インドネシアとフィリピンの間のセレベス海で2007年に発見されたゴカイの仲間の「スキッドワーム(イカムシ)」。頭部にある10本の「触手」を使って水中の小さな餌を捕らえる。(PHOTOGRAPH BY MICHAEL AW)

ゴカイ類(多毛類)は地味な生きものだが、その日が来るのは時間の問題だった。2015年から7月1日が「国際ゴカイの日」になったのだ。第1回の今年は、オーストラリア博物館、英ロンドン自然史博物館、米国のスミソニアン自然史博物館など、世界各地の博物館でゴカイ類のすばらしい世界が紹介されている。

スミソニアン博物館のカレン・オズボーン氏は、「ゴカイ類は食物網の中で極めて重要な役割を担っています」と言う。「ゴカイ類はあらゆるものに食べられ、あらゆるものを食べるのです」

彼女が今回、国際ゴカイの日を制定しようと奔走したのは、スミソニアン博物館に36年間勤務し、2015年4月に心臓発作で急逝したゴカイ類研究者のクリスティアン・フォーカルド氏を記念するためだ。

フォーカルド氏は多くの人々に慕われていた。「彼はゴカイ類についての本を書いていたので、この分野の研究者で彼のことを知らない人はいません。無脊椎動物の研究者の間でもよく知られています」とオズボーン氏は言う。

「ですから私たちは、退屈な記念行事で彼をしのぶ代わりに、彼が心から愛したものについて世界中の人々に知ってもらう機会を作りたいと思ったのです」

幸い、ゴカイ類に関係がありそうな記念日は7月15日の「グミワーム(注:ミミズの形をしたお菓子のグミ)の日」しかなかったので、研究者たちはフォーカルド氏の誕生日である7月1日を「国際ゴカイの日」と定めることにした。

「ゴカイ類を気持ち悪いと思ったことは一度もありません」とオズボーン氏は言う。ゴカイ類の中には、特殊な剛毛をはためかせて泳ぐものや、体が半透明で、筋線維が光を反射してきらきら輝くものもいる。
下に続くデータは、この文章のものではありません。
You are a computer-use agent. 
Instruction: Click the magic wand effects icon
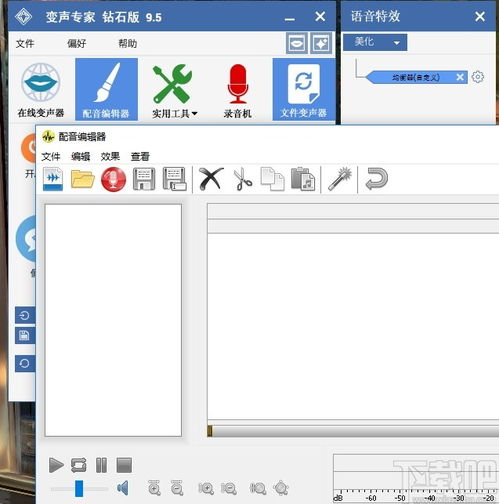pyautogui.click(x=340, y=179)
うごめく虫のなかで、賢者が最後に行き着く生物だ。「生きて動いている彼らを見ていると、うっとりします」

1万分の1

(PHOTOGRAPH BY INGO ARNDT,MINDEN/NATIONAL GEOGRAPHIC)

南極に近いウエッデル海で発見されたVanadis 属の多毛類。スミソニアン国立自然史博物館のカレン・オズボーン氏によると、現時点で約1万種の多毛類が知られているという。

透明

(PHOTOGRAPH BY INGO ARNDT,MINDEN/NATIONAL GEOGRAPHIC)

南極の近くの海で見つかったオヨギゴカイ(Tomopteris)の仲間。ちょっかいを出すと、オールのようないぼ足から火花のように輝く黄色い粒子を発射することがある。

まなざし

(PHOTOGRAPH BY INGO ARNDT,MINDEN/NATIONAL GEOGRAPHIC)
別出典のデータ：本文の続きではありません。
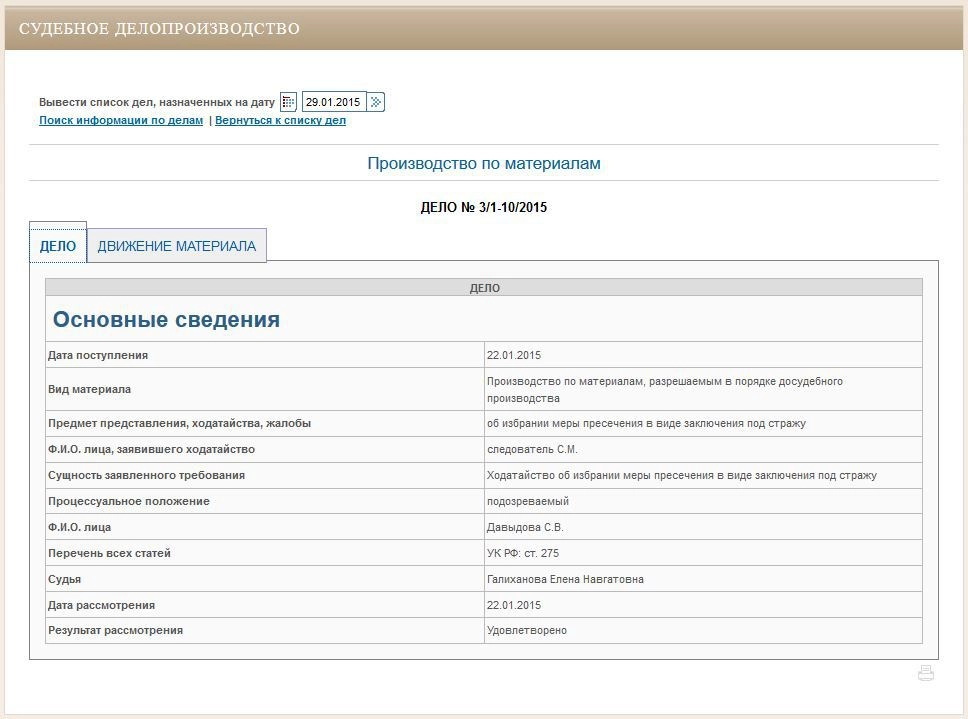Click the grey 'ДЕЛО' table header bar
Viewport: 968px width, 719px height.
484,288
ウキゴカイ(Alciopidae)の仲間。内部にレンズがあるまん丸なオレンジ色の目がウキゴカイの特徴だ。この個体は、体の外に透明な口を突き出している。

ガラス細工

(PHOTOGRAPH BY DAVID LITTSCHWAGER,NATIONAL GEOGRAPHIC CREATIVE)

この小さく透明な生物もオヨギゴカイの仲間である。米国カリフォルニア州サンフランシスコのゴールデンゲート橋の下の海で採集した。

蛍光オレンジ

(PHOTOGRAPH BY INGO ARNDT,MINDEN/NATIONAL GEOGRAPHIC)

道路標識のコーンのような蛍光オレンジ色をしたこの動物はTravistopsis 属の多毛類で、南極半島の東のウエッデル海に生息していた。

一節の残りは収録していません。